EXCLUSIVO: Laudo contradiz PMs e indica que jovem de 18 anos foi asfixiada em abordagem policial em MG
Thainara Vitória Francisco Santos, mulher negra de 18 anos, não morreu em 14 de novembro de 2024 porque se sentiu mal e teve tontura dentro de uma viatura após ser detida pela polícia em Governador Valadares, como alegaram os PMs envolvidos na ação. Thainara morreu por asfixia causada por estrangulamento. É o que revela o laudo parcial da perícia, feita pela Polícia Civil e obtido com exclusividade pelo Intercept Brasil.
A análise do legista atesta que a jovem foi asfixiada até a morte. Também cita que ela tinha hematomas no crânio, hemorragia, além de escoriações, inchaços e marcas roxas nos pés, pernas, pescoço, braços e rosto. Nada disso condiz com seu estado de saúde quando foi levada para uma viatura pela PM, segundo testemunhas que acompanharam a abordagem policial.
Thainara, mãe de uma criança de quatro anos, foi detida no dia 14 de novembro de 2024, no prédio onde morava, após tentar defender seu irmão de 15 anos, autista, deficiente intelectual e portador de Transtorno do Déficit de Atenção com Hiperatividade, TDAH, de uma abordagem policial violenta.
Na ocasião, os policiais alegaram que após a apreensão de um adolescente no local teve início uma confusão generalizada e agentes foram agredidos por moradores. A versão oficial era de que dois jovens, Thainara e um homem, foram presos. Ela, ao entrar na viatura, teria apresentado fraqueza e ânsia de vômito, e depois morrido no hospital.
No entanto, o laudo, imagens e depoimentos de testemunhas e de médicos obtidos pelo Intercept revelam uma série de contradições no depoimento dos policiais. Eles mostram que Thainara foi violentamente espancada, depois asfixiada e já chegou morta à Unidade de Pronto Atendimento.
Segundo o documento, o exame legista foi realizado em uma “mulher que perdeu consciência durante operação policial (supostamente após agressão por parte dos agentes), que foi socorrida ao serviço de saúde e chegou já sem vida no local, tendo sido constatado óbito pelo médico plantonista”.
O registro do relatório médico anexado no laudo também reitera a informação: “Paciente adulta deu entrada na unidade trazida pela PM de GV em PCR (parada cardiorrespiratória), sem tempo determinado”.
Imagens de câmeras de segurança às quais o Intercept teve acesso revelam que Thainara demorou 2 minutos e 20 segundos para ser retirada da viatura para ser atendida, uma demora que foge do protocolo de urgência em casos de suspeita de parada cardiorrespiratória.

=====

> **Atividade**: Dê seguimento à reportagem sobre a morte de Thainara em uma abordagem policial em Governador Valadares, começando logo após o último parágrafo apresentado. As linhas a seguir não têm nenhum papel nesta atividade.

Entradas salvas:
=====

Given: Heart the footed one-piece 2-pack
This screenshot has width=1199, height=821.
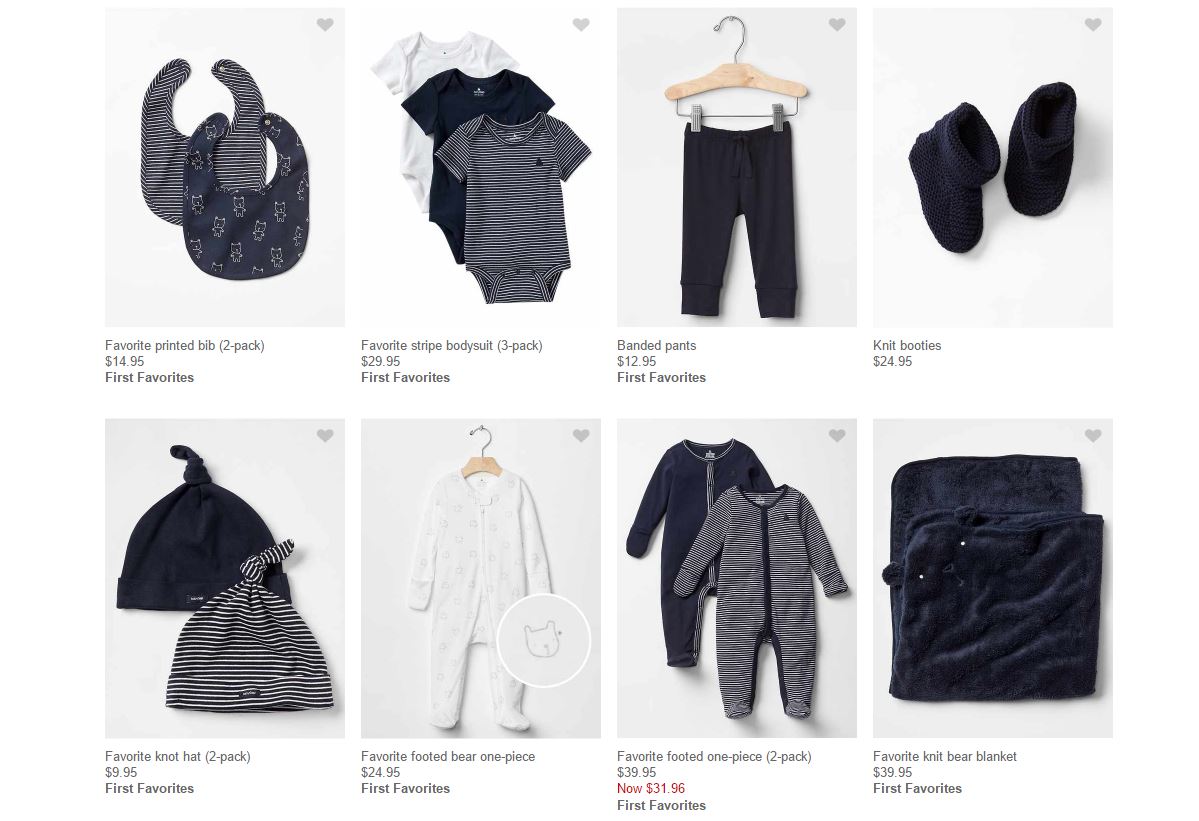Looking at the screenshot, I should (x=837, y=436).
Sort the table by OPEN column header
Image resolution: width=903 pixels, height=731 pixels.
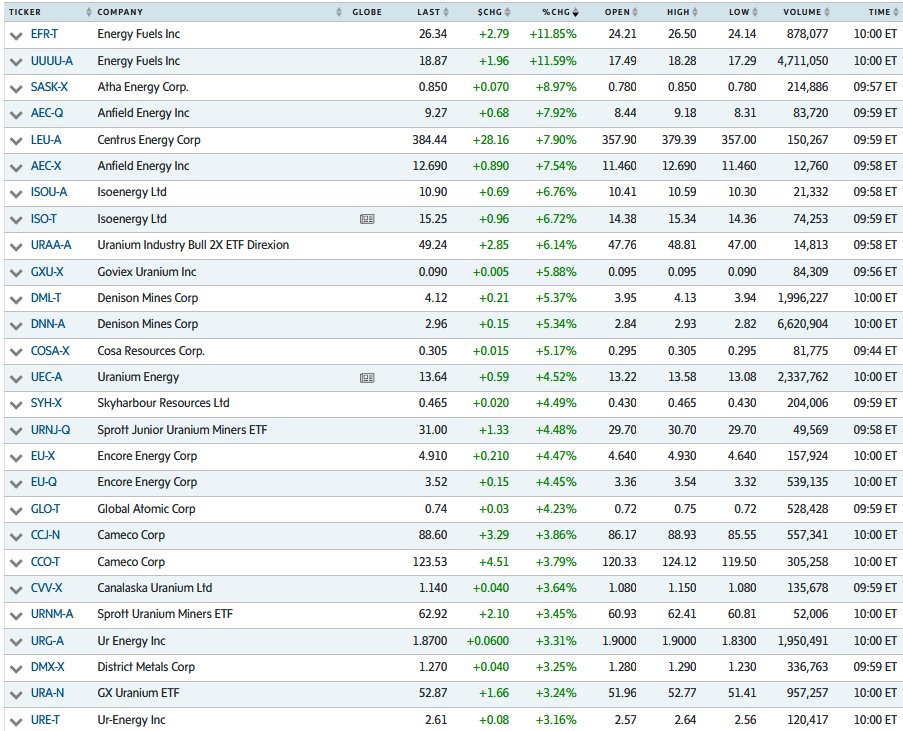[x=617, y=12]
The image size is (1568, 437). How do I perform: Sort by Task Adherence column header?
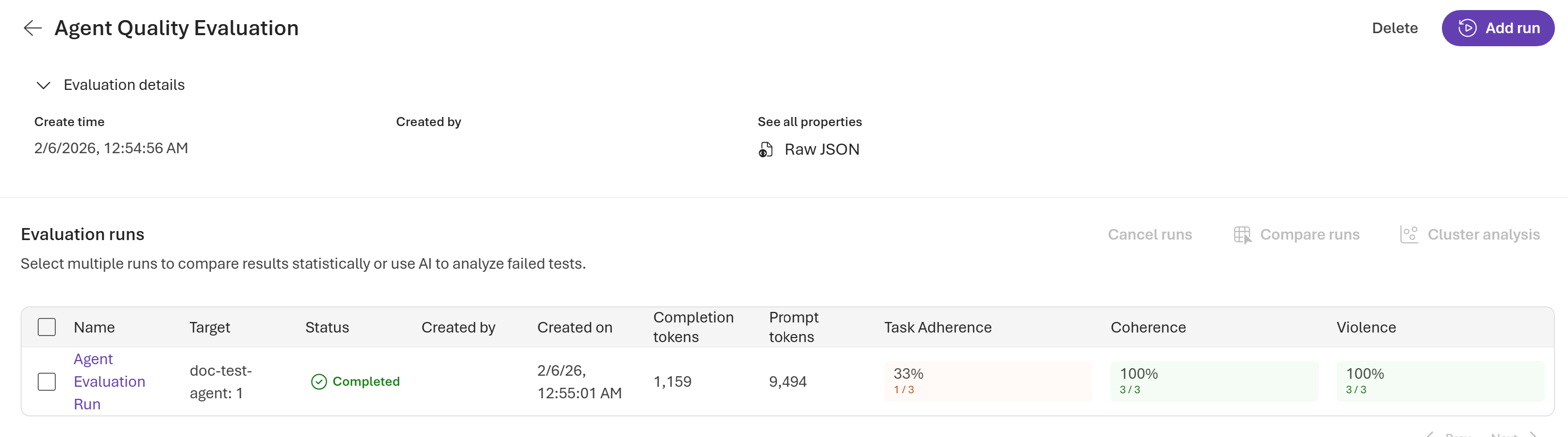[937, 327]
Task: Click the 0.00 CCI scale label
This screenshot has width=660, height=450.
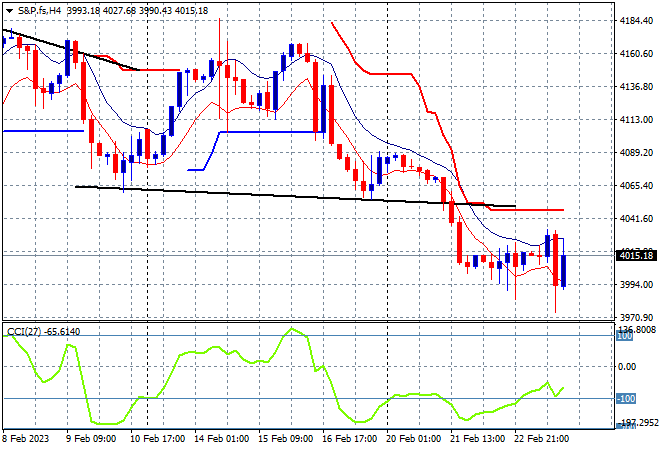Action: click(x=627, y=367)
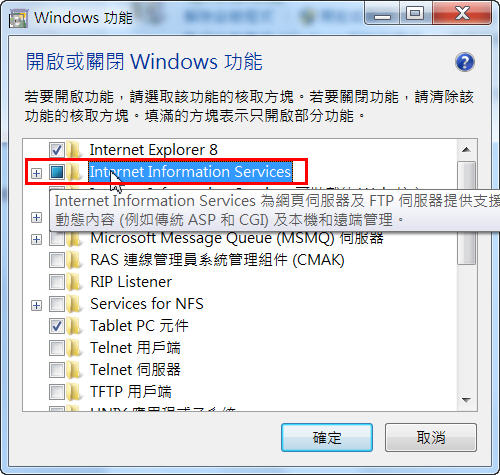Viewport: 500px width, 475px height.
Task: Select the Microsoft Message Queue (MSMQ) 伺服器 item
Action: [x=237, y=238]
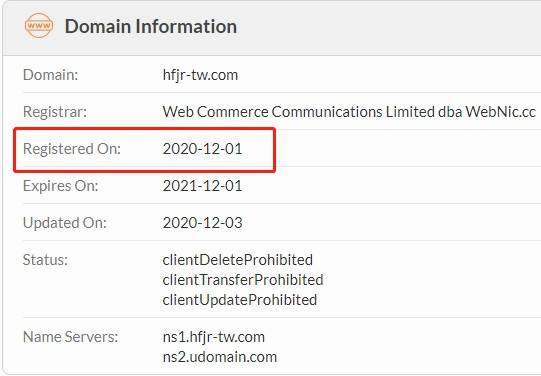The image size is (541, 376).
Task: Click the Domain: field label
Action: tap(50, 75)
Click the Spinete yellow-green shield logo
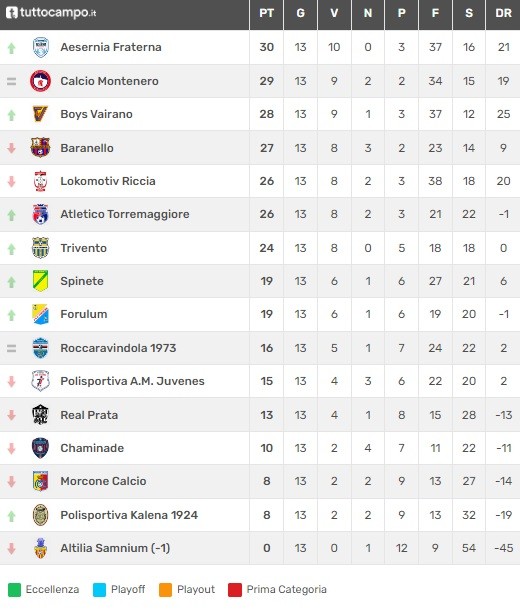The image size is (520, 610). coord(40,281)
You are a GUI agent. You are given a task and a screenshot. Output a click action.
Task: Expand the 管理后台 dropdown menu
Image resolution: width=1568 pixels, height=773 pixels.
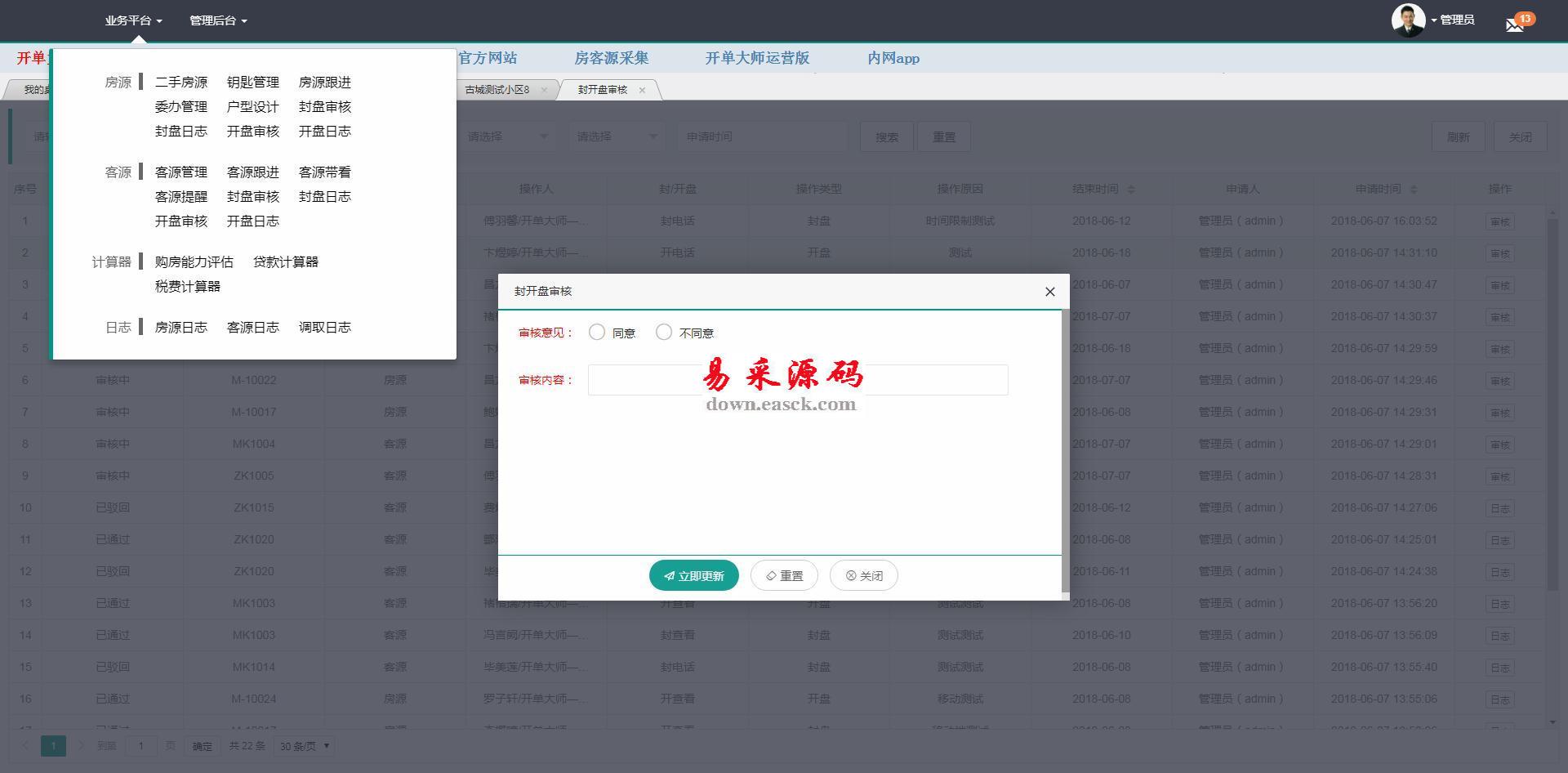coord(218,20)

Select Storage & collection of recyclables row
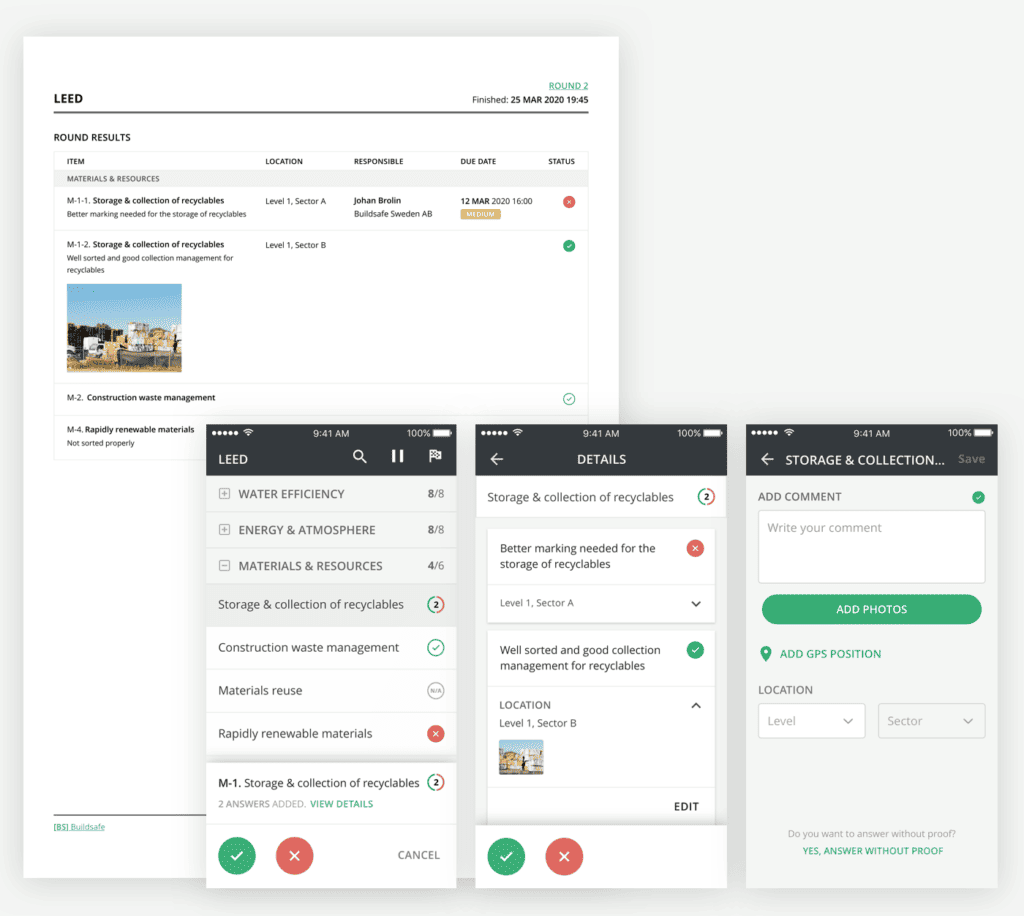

=====

> **Resposta**:
As múltiplas lesões também contradizem a versão dos policiais militares, que justificaram suas ações mencionando que as contenções tinham o ‘objetivo de imobilizar’ Thainara Vitória e garantir a segurança do local.
No depoimento dos PMs envolvidos, aos quais o Intercept teve acesso, há diversas contradições. Enquanto alguns dos policiais afirmam que Thainara estava andando normalmente, ainda que algemada, até a viatura, outros não deixam claro se ela começou a passar mal antes ou depois de ser colocada no veículo.
Um dos policiais, por exemplo, afirma que “enquanto era levada para a viatura, os militares perceberam que Thainara demonstrou estar com ânsia de vômito, então entenderam por bem levá-la até a UPA”.
Já um segundo agente conta, também no depoimento, que Thainara estava “algemada para trás e andando normalmente”, quando um tenente afirmou que ela “estava passando mal”.
Na declaração de um terceiro policial, Thainara “estava caminhando e em determinado momento apresentou ‘uma certa fraqueza’, mas logo continuou caminhando”, e que “a mesma estava consciente”.
‘As imagens deixam claro que a condução do caso foi repleta de falhas graves que violam protocolos básicos de direitos humanos’.
No entanto, uma vizinha – que não será identificada por questões de segurança – afirma em seu depoimento que acompanhou a cena. “Era nítido que ela estava meio desfalecida, não conseguia parar em pé. O policial que estava segurando ela tentou de tudo para fazer ela ficar de pé, mas ela acabou caindo. Foi quando o policial a apoiou nas pernas dele, pegou pelo pescoço, como se estivesse dando um mata-leão, pegando o braço dele e passando no pescoço dela, fazendo com que ela ficasse em pé”.
A mesma vizinha disse que, ainda no momento em que Thainara estava sendo conduzida à viatura, ela caiu no chão de novo, e outro policial apareceu para ajudá-la, um segurando pelas pernas e outros pelos ombros, em seguida a colocaram dentro da viatura, fechando o compartimento. “Ela já parecia sem forças quando colocaram na viatura, de bruços. Os policiais não prestaram nenhum socorro”.
O Ministério Público de Minas Gerais enviou na quarta-feira, 22, uma solicitação à Polícia Militar, pedindo – em um prazo de 30 dias – novos laudos, diligências e investigações mais aprofundadas para esclarecer as contradições.
‘Morreu defendendo seu irmão autista da polícia’
A ação policial foi motivada, segundo testemunhas e depoimentos dos PMs, por uma denúncia relacionada a suspeitas de homicídio – a Polícia Militar não respondeu ao Intercept sobre qual o propósito da operação.
Alguns vídeos feitos pelos vizinhos e uma gravação da câmera corporal de um dos policiais permitem traçar a cronologia do que aconteceu na noite em que a jovem foi morta.
Thainara foi contida por um policial após ver que seu irmão estava sendo imobilizado de forma violenta por outros agentes. Os vídeos mostram os vizinhos gritando para que os PMs soltassem o adolescente e avisando que ele tinha autismo.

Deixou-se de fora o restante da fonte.